Несмотря на общую неудовлетворенность романом, Левинсон выделил его из целого ряда современных произведений, указав в «Хождении по мукам» на «черты весьма редкие в нашем повествовательном искусстве» – «действенность, стремительность и внезапность романа приключений». «Вспомните, – пишет он, – хотя бы бегство Телегина из плена – или в конце убийство налетчиками сторожей, после нарочито вялого диалога. Роман приключений, не брезгающий и сенсацией как приемом. Телегину, умному, благородному, любимому героиней и атлетически сильному киногерою романа, доводится на каждом шагу сталкиваться с впечатлениями из ряда вон выходящими: убийство Распутина совершается едва ли не на его глазах, а выйдя за город пройтись, он невзначай натыкается на бывшего императора, перекапывающего капусту (...) Что до Толстого, забудем его опрометчивую “философию истории”, его скольжение по сути людей и событий ради главного, магического свойства его дарования: разнообразной и живой красоты сказа, силы и своеобычности словесного воображения.
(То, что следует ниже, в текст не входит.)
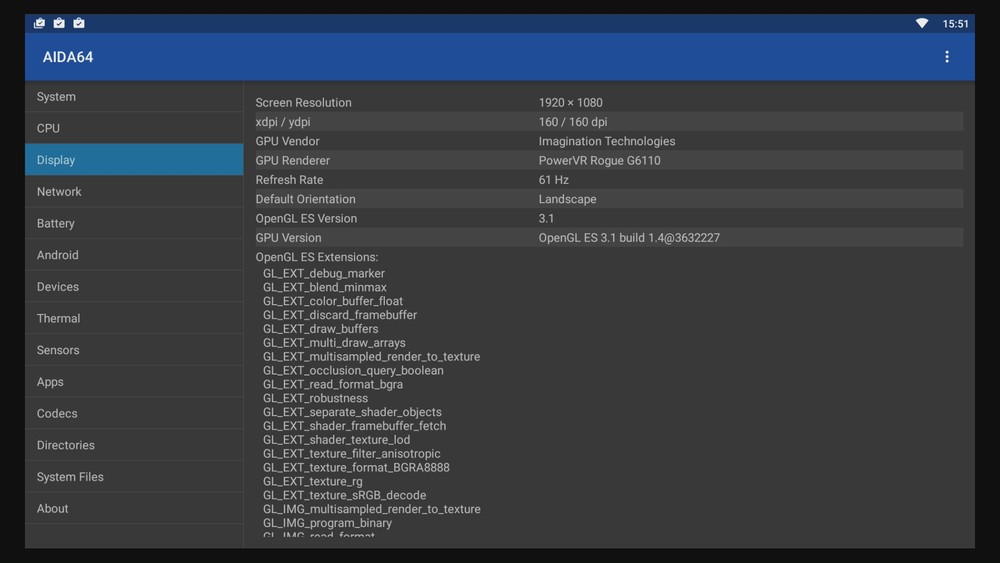The height and width of the screenshot is (563, 1000).
Task: Click the GPU Renderer row
Action: (608, 160)
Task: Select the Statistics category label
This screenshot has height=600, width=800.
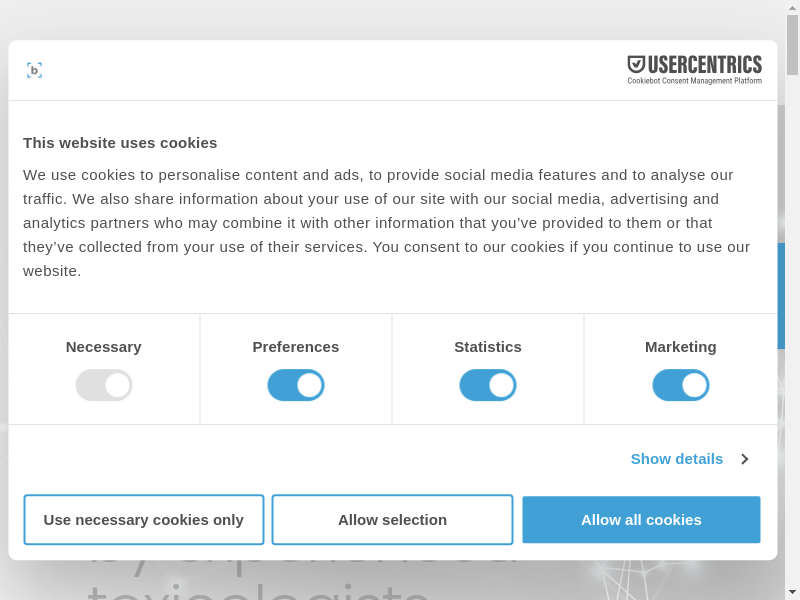Action: pos(488,347)
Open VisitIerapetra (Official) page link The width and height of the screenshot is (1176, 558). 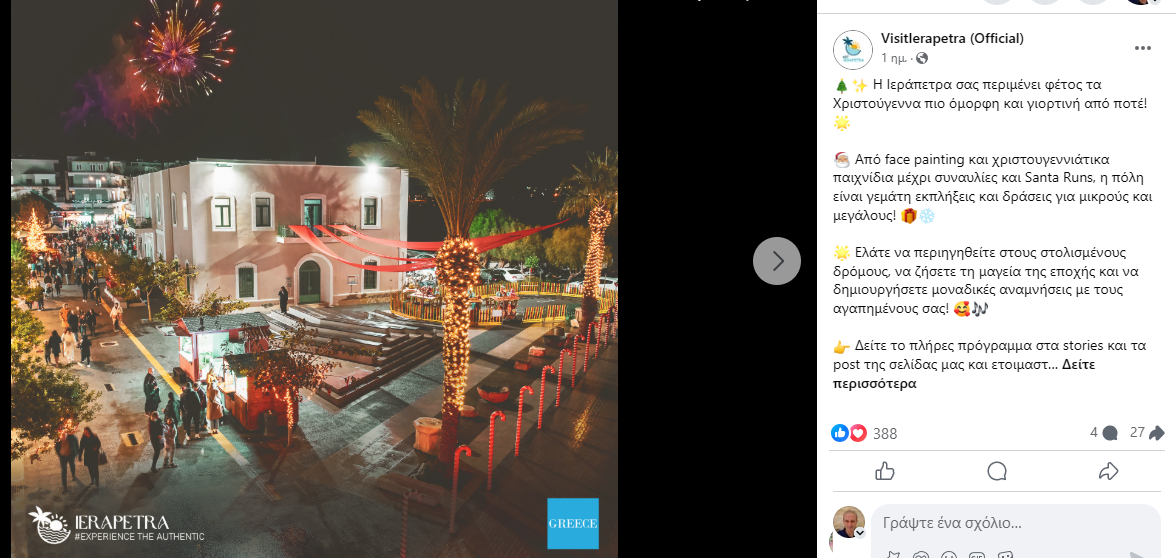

Неудачное произведение, превосходный писатель» [481].
В единстве и цельности роману отказывал и автор статьи в газете «Руль» [482] (Берлин) в рецензии на отдельное издание произведения (1922): «В своем целом роман Ал.Н. Толстого не дает законченной картины. В нем нет цельности, нет сосредоточенности в развитии событий. Личные переживания действующих лиц растягиваются их “хождением по мукам” и в свою очередь впечатление частей романа, изображающих судьбы России, ослабляется лирикой личных чувств. Поэтому общее впечатление получается несколько смешанное» [483]. Вместе с тем, критик справедливо отмечал связь романа с ранним творчеством писателя, в частности с рассказом «Любовь» («Этот небольшой, но полный движения, рассказ вспоминался мне все время, когда я читал “Хождение по мукам”»), а также подчеркивал несомненное знание автором тех сторон столичной жизни, которые описываются в произведении: «Сначала автор живописует развращающую пустоту и нудность жизни столичной интеллигенции. С точки зрения яркости и сочности красок это, пожалуй, лучшая часть романа. Перед нами действительно подлинный предреволюционный Петербург. Тут все, так сказать, на своем месте, со включением покорителя сердец Бессонова. Все, видимо, списано с натуры и талантливо воспроизведено. В романе много картин, которые мог написать только человек, интимно знающий невскую столицу» [484].